TAREA ASIGNADA 1 -> Según el fragmento, ¿con qué tres verbos se resumen las tareas del viñador?
TAREA ASIGNADA 2 -> Reproduce el fragmento tal cual, empezando por "El capítulo sobre" y siguiendo hasta "quitar y podar.".

FRAGMENTO ->
--*--
El capítulo sobre el trato del Padre Pío con sus hijos e hijas espirituales, trato entretejido de conocimiento íntimo, de cuidados diligentes y de amor auténtico, es un capítulo muy extenso que ojalá sea profundizado y examinado en todos sus múltiples aspectos. Aquí es suficiente el indicarlo.
c) - Viñador. El último símbolo con el que se presenta la misericordia de Dios Padre y de Jesús hacia los hombres es el de viñador. En la Biblia los cometidos o las tareas del viñador son, sobre todo, tres: labrar la viña y escombrarla de piedras (Is 5,2); cortar el sarmiento que ya no da fruto (Jn 15,2); podar el sarmiento que da fruto para que de más (ibidem). Para expresarlo con tres verbos: cuidar, quitar y podar.
--*--
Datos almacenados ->
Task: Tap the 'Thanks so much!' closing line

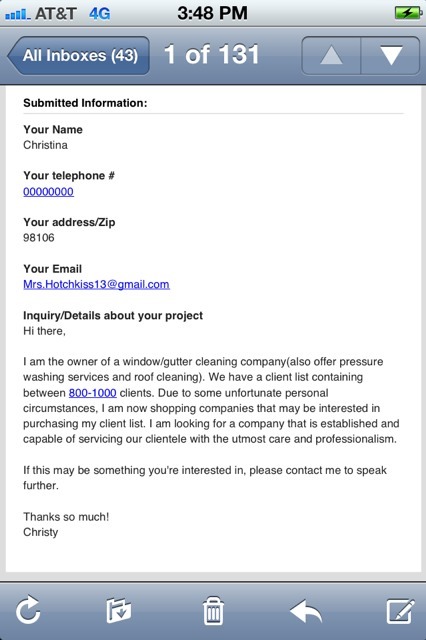Action: tap(66, 517)
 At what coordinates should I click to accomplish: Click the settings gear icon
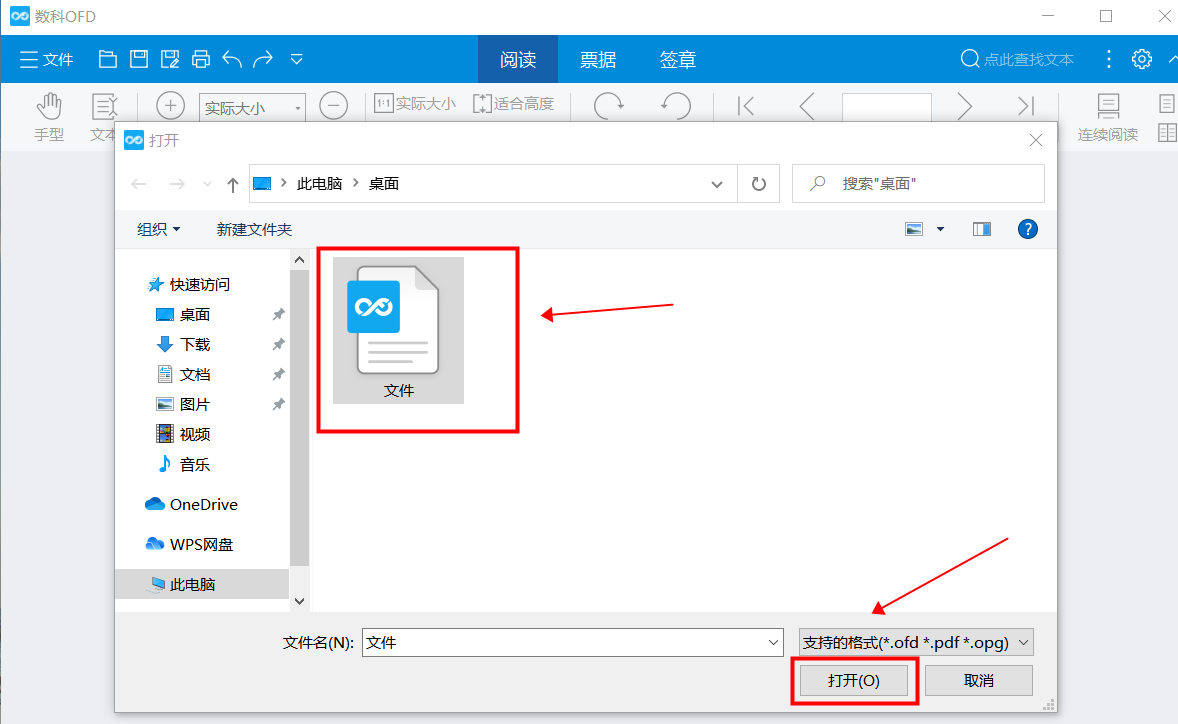(x=1142, y=59)
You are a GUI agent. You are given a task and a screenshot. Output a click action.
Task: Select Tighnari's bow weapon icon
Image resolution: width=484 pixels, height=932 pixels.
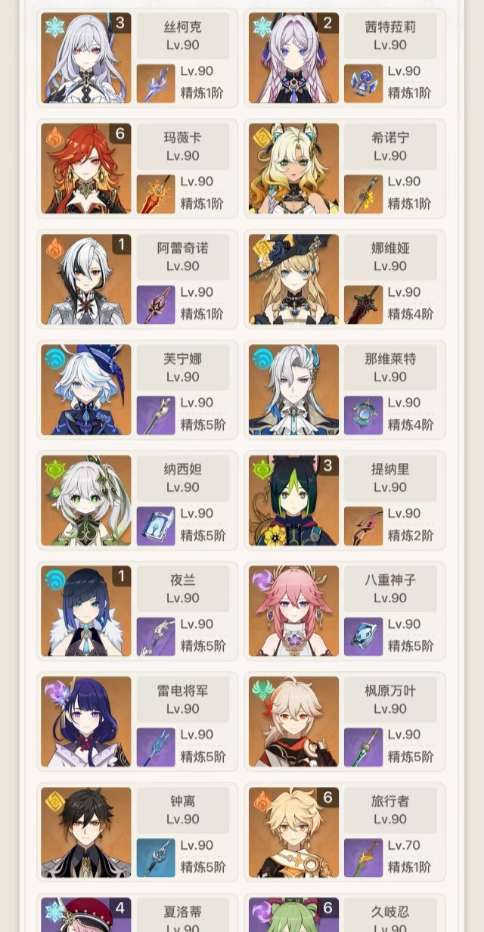363,525
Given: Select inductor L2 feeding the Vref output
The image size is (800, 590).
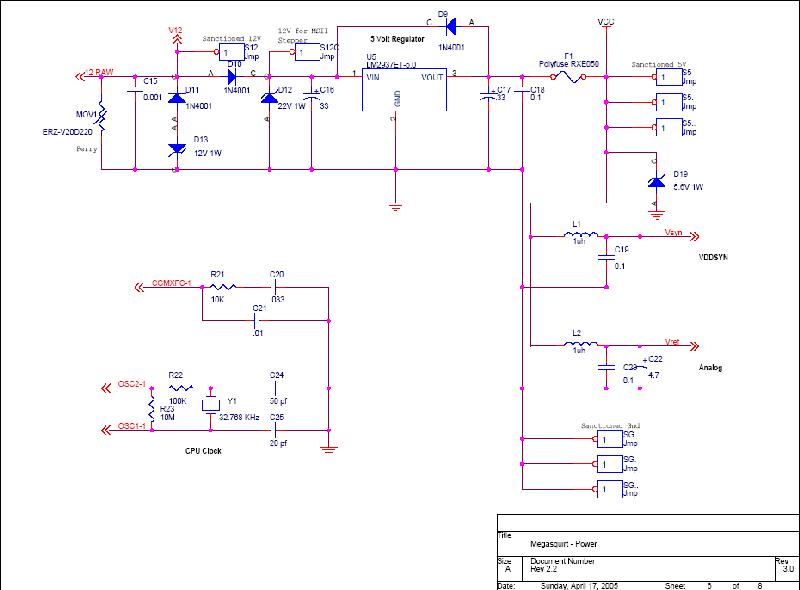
--*--
SOLUCIÓN DESARROLLADA 1 -> Cuidar, quitar y podar.

SOLUCIÓN DESARROLLADA 2 ->
El capítulo sobre el trato del Padre Pío con sus hijos e hijas espirituales, trato entretejido de conocimiento íntimo, de cuidados diligentes y de amor auténtico, es un capítulo muy extenso que ojalá sea profundizado y examinado en todos sus múltiples aspectos. Aquí es suficiente el indicarlo.
c) - Viñador. El último símbolo con el que se presenta la misericordia de Dios Padre y de Jesús hacia los hombres es el de viñador. En la Biblia los cometidos o las tareas del viñador son, sobre todo, tres: labrar la viña y escombrarla de piedras (Is 5,2); cortar el sarmiento que ya no da fruto (Jn 15,2); podar el sarmiento que da fruto para que de más (ibidem). Para expresarlo con tres verbos: cuidar, quitar y podar.